[Rows of pointing data]
begin

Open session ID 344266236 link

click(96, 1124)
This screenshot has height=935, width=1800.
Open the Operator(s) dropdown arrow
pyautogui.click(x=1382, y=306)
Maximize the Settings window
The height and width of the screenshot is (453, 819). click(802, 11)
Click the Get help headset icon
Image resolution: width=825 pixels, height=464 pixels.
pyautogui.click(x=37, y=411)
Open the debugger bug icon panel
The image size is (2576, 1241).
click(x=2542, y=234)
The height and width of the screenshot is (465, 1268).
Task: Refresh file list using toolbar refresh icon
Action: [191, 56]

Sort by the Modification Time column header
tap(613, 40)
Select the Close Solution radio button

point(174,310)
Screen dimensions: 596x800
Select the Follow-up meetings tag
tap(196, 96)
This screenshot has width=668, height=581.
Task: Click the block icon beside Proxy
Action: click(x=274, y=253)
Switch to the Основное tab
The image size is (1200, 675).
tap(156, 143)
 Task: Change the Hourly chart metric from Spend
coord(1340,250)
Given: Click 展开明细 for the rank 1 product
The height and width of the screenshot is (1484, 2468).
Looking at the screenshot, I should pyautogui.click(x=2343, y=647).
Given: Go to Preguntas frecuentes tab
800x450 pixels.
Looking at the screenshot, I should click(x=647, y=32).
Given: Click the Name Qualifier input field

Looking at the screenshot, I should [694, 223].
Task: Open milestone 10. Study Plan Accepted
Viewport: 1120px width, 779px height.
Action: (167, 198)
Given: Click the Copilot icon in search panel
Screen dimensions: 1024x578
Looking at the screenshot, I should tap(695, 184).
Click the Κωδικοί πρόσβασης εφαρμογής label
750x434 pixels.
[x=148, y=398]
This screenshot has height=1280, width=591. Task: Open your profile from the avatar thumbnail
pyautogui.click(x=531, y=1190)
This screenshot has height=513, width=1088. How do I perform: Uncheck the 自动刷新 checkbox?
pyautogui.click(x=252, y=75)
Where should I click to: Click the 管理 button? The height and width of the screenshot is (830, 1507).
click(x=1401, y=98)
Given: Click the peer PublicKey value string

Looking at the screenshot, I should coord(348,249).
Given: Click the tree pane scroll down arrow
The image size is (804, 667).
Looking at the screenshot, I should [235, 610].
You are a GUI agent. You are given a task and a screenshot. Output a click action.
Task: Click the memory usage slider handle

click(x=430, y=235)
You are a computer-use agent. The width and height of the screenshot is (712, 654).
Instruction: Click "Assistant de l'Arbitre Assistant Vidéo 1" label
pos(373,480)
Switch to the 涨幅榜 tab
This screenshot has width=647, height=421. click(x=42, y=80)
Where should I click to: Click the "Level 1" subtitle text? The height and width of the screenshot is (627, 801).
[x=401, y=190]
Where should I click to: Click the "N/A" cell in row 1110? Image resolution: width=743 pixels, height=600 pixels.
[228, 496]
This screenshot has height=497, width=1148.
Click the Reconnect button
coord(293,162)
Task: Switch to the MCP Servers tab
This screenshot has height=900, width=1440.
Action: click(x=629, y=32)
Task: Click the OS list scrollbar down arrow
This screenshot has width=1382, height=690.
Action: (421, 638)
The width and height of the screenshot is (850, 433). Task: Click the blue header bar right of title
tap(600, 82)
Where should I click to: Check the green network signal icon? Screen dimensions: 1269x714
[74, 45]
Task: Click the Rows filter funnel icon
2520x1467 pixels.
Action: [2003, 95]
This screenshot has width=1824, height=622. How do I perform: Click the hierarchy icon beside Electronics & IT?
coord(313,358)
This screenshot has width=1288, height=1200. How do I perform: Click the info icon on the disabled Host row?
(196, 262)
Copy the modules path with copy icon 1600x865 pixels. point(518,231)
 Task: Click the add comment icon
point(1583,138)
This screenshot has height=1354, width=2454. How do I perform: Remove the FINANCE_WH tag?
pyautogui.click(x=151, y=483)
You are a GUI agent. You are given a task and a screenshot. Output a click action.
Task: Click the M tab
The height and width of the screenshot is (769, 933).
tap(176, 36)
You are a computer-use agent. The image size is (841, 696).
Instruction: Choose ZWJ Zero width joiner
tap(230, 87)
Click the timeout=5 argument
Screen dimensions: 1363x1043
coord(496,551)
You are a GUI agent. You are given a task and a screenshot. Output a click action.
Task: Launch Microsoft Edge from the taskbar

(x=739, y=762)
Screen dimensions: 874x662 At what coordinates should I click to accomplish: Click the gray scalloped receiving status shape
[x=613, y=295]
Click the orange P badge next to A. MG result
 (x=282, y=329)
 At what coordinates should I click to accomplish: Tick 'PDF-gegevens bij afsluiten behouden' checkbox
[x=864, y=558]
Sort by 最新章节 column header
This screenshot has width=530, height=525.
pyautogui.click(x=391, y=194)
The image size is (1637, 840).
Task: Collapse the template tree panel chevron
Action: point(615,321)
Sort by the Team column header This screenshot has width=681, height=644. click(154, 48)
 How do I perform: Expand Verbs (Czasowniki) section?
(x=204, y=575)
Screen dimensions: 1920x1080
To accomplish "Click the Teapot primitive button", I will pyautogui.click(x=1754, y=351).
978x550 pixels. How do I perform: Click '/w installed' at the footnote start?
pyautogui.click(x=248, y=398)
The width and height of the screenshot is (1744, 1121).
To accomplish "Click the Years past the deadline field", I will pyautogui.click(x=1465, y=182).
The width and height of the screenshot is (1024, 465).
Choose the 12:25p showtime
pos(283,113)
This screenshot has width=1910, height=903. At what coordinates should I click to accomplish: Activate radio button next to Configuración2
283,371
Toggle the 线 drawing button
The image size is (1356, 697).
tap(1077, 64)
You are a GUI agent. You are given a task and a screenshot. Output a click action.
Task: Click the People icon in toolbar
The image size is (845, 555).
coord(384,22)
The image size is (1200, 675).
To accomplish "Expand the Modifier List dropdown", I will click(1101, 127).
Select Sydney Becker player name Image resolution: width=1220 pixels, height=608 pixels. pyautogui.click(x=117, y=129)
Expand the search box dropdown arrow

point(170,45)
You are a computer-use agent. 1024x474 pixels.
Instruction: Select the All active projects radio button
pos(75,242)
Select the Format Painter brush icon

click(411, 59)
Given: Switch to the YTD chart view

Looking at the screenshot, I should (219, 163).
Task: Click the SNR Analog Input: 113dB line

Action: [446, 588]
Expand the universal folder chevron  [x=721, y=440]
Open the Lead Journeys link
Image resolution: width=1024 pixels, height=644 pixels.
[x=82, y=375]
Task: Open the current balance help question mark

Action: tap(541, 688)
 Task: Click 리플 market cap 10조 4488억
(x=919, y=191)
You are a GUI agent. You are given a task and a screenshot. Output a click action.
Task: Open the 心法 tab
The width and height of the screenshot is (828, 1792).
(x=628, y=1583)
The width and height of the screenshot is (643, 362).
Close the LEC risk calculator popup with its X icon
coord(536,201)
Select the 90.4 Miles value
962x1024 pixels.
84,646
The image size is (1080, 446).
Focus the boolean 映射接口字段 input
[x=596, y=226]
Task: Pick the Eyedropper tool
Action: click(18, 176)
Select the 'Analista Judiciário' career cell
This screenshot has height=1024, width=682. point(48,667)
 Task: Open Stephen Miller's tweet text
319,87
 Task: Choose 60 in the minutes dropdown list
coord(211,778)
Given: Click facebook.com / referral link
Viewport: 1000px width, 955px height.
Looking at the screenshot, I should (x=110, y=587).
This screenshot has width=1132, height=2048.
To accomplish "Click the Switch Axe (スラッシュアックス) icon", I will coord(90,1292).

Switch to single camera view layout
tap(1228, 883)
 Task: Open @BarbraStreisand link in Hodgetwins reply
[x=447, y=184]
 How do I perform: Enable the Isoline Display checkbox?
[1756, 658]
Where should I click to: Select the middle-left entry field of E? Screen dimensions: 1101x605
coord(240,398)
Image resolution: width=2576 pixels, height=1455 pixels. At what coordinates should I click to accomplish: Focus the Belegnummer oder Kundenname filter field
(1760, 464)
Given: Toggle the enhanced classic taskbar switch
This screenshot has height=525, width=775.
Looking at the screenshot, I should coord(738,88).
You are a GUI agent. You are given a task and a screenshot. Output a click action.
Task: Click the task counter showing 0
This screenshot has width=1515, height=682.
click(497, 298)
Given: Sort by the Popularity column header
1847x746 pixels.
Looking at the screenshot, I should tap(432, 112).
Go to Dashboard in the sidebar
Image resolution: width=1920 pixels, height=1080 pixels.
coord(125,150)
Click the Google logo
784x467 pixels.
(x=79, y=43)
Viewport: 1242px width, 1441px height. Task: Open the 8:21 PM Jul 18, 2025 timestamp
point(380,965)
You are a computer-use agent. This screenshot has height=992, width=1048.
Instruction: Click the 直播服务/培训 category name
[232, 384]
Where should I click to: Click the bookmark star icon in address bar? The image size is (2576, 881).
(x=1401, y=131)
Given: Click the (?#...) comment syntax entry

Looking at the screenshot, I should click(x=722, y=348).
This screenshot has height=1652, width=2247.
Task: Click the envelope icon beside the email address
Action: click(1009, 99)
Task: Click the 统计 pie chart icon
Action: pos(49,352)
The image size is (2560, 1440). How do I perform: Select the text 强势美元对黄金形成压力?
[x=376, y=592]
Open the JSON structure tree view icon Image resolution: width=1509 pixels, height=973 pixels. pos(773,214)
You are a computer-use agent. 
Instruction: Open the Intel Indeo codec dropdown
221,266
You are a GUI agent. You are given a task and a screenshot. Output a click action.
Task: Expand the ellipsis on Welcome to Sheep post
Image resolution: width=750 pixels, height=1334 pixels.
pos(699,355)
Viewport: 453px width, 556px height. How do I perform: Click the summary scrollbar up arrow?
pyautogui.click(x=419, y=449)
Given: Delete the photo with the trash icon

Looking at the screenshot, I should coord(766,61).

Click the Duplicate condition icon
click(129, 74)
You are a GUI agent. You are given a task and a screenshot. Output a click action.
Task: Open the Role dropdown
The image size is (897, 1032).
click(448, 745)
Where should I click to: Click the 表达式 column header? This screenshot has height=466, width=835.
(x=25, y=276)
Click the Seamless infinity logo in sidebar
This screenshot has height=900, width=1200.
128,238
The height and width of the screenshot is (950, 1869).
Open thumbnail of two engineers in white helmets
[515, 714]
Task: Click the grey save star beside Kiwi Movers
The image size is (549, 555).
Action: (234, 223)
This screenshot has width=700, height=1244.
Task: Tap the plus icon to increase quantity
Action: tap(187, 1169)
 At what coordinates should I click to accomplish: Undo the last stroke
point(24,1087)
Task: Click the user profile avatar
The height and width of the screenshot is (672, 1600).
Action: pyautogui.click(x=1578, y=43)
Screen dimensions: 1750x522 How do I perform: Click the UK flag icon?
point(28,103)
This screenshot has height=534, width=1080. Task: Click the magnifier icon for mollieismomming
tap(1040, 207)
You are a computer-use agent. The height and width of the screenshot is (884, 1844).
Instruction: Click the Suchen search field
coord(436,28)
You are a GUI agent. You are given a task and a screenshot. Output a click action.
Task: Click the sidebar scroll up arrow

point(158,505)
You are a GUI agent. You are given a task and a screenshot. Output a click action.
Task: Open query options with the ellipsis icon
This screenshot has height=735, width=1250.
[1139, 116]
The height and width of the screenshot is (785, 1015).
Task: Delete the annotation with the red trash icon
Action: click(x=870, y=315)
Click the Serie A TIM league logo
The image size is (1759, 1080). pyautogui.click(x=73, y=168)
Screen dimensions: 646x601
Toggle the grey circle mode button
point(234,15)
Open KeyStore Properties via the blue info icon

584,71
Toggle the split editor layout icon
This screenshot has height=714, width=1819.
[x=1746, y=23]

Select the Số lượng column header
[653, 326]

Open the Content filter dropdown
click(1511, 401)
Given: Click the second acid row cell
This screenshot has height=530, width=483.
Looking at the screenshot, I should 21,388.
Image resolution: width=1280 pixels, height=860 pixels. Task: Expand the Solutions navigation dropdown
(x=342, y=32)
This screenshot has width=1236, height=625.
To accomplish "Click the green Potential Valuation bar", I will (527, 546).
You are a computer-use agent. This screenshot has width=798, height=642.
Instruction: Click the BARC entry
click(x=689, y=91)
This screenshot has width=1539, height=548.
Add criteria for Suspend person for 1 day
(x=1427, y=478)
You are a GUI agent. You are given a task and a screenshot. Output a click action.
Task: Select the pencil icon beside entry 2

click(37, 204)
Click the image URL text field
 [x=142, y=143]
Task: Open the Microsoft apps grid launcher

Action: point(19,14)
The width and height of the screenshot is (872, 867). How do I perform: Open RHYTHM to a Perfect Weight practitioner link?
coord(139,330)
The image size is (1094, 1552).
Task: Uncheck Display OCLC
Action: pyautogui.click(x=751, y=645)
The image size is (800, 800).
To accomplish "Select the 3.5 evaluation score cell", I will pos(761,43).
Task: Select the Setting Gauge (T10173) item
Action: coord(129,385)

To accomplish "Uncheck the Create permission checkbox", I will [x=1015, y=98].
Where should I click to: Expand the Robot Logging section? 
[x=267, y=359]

end

**Exercise prompt**:
Rewrite the rows starting with the line that contains "This screenshot has height=513, width=1088." and going on through the line that contains "Action: [2003, 95]", replacing "Reconnect" with "Retry" and keeping everything else unchanged.

**Exercise answer**:
This screenshot has height=513, width=1088. How do I perform: Uncheck the 自动刷新 checkbox?
pyautogui.click(x=252, y=75)
Where should I click to: Click the 管理 button? The height and width of the screenshot is (830, 1507).
click(x=1401, y=98)
Given: Click the peer PublicKey value string

Looking at the screenshot, I should coord(348,249).
Given: Click the tree pane scroll down arrow
The image size is (804, 667).
Looking at the screenshot, I should [235, 610].
You are a GUI agent. You are given a task and a screenshot. Output a click action.
Task: Click the memory usage slider handle

click(x=430, y=235)
You are a computer-use agent. The width and height of the screenshot is (712, 654).
Instruction: Click "Assistant de l'Arbitre Assistant Vidéo 1" label
pos(373,480)
Switch to the 涨幅榜 tab
This screenshot has width=647, height=421. click(x=42, y=80)
Where should I click to: Click the "Level 1" subtitle text? The height and width of the screenshot is (627, 801).
[x=401, y=190]
Where should I click to: Click the "N/A" cell in row 1110? Image resolution: width=743 pixels, height=600 pixels.
[228, 496]
This screenshot has height=497, width=1148.
Click the Retry button
coord(293,162)
Task: Switch to the MCP Servers tab
This screenshot has height=900, width=1440.
Action: click(x=629, y=32)
Task: Click the OS list scrollbar down arrow
This screenshot has width=1382, height=690.
Action: (421, 638)
The width and height of the screenshot is (850, 433). Task: Click the blue header bar right of title
tap(600, 82)
Where should I click to: Check the green network signal icon? Screen dimensions: 1269x714
[74, 45]
Task: Click the Rows filter funnel icon
2520x1467 pixels.
Action: [2003, 95]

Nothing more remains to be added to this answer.